Suspended 450 feet above the reflector is the 900 ton platform. Similar in design to a bridge, it hangs in midair on eighteen cables, which are strung from three reinforced concrete towers. One is 365 feet high, and the other two are 265 feet high. All three tops are at the same elevation. The combined volume of reinforced concrete in all three towers is 9,100 cubic yards. Each tower is back-guyed to ground anchors with seven 3.25 inch diameter steel bridge cables. Another system of three pairs of cables runs from each corner of the platform to large concrete blocks under the reflector. They are attached to giant jacks which allow adjustment of the height of each corner with millimeter precision. Just below the triangular frame of the upper platform is a circular track on which the azimuth arm turns. The azimuth arm is a bow shaped structure 328 feet long. The curved part of the arm is another track, on which a carriage house on one side and the gregorian dome (installed in 1996) on the other side can be positioned anywhere up to twenty degrees from the vertical. Inside the gregorian dome two subreflectors (secondary and tertiary) focus radiation to a point in space where a set of horn antennae can be positioned to gather it. Hanging below the carriage house are various linear antennas each tuned to a narrow band of frequencies. The antennas point downward and are designed specially for the Arecibo spherical reflector. By aiming a feed antenna at a certain point on the reflector, radio emissions originating from a very small area of the sky in line with the feed antenna will be focused on the feed antenna.
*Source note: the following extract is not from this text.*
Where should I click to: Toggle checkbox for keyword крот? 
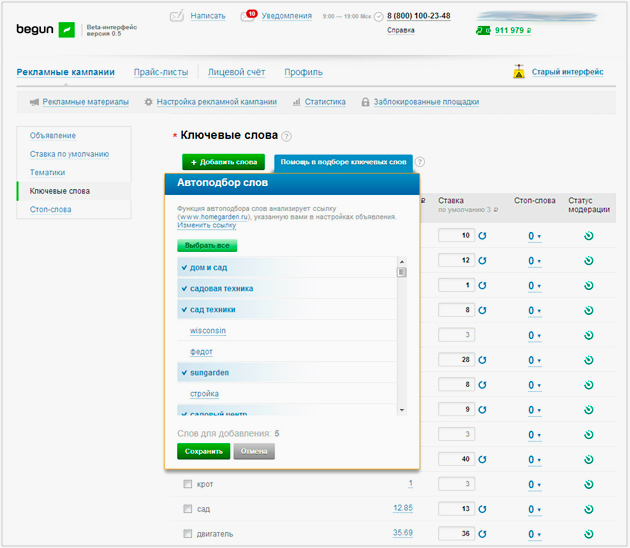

Attached to the antennas are very sensitive and highly complex radio receivers. These devices operate immersed in a bath of liquid helium, to maintain a very low receiver temperature. At such cold temperatures the electron noise in the receivers is very small, and only the incoming radio signals, which are very weak, are amplified. The Arecibo system operates at frequencies from 50 megahertz (6 m wavelength) up to 10,000 megahertz (3 cm wavelength). 
A total of 26 electric motors control the platform. These motors drive the azimuth and the gregorian dome and carriage house to any position with millimeter precision. The tertiary reflector can be moved to improve focusing, receivers are moved into focus on a rotating floor inside the gregorian and the dynamical tie downs activate as needed to maintain platform position. The 1 MW planetary radar transmitter located in a special room inside the dome, directs radar waves to objects in our solar system. Analyzing the echoes provides information about surface properties and object dynamics.
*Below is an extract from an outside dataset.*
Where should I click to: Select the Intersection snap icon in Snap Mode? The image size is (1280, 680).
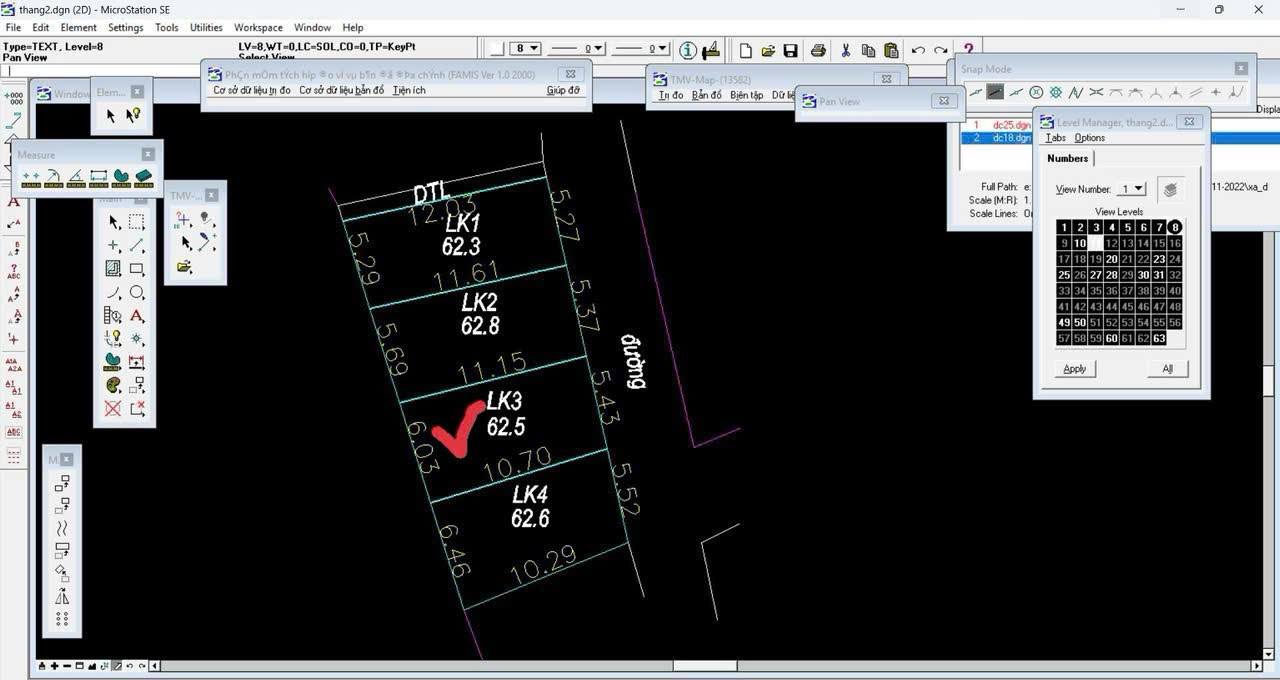point(1096,92)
This giant telescope has scrutinized our atmosphere from a few kilometers to a few thousand kilometers where it smoothly connects with interplanetary space. With its radar vision it studies the properties of planets, comets and asteroids. In our Galaxy it detects the faint pulses emitted hundreds of times per second from pulsars. And from the farthest reaches of the Universe quasars and galaxies emit radio waves which arrive at earth 100 million years later as signals so weak that they can only be detected by a giant eye like this one.
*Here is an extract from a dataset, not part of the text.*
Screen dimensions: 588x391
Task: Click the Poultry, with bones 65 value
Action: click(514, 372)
The giant size of the reflector is what makes the Arecibo Observatory so special to scientists. It is the largest curved focusing antenna on the planet, which means it is the world's most sensitive radio telescope. Other radio telescopes may require several hours observing a given radio source to collect enough energy for analysis whereas at Arecibo this may require just a few minutes of observation.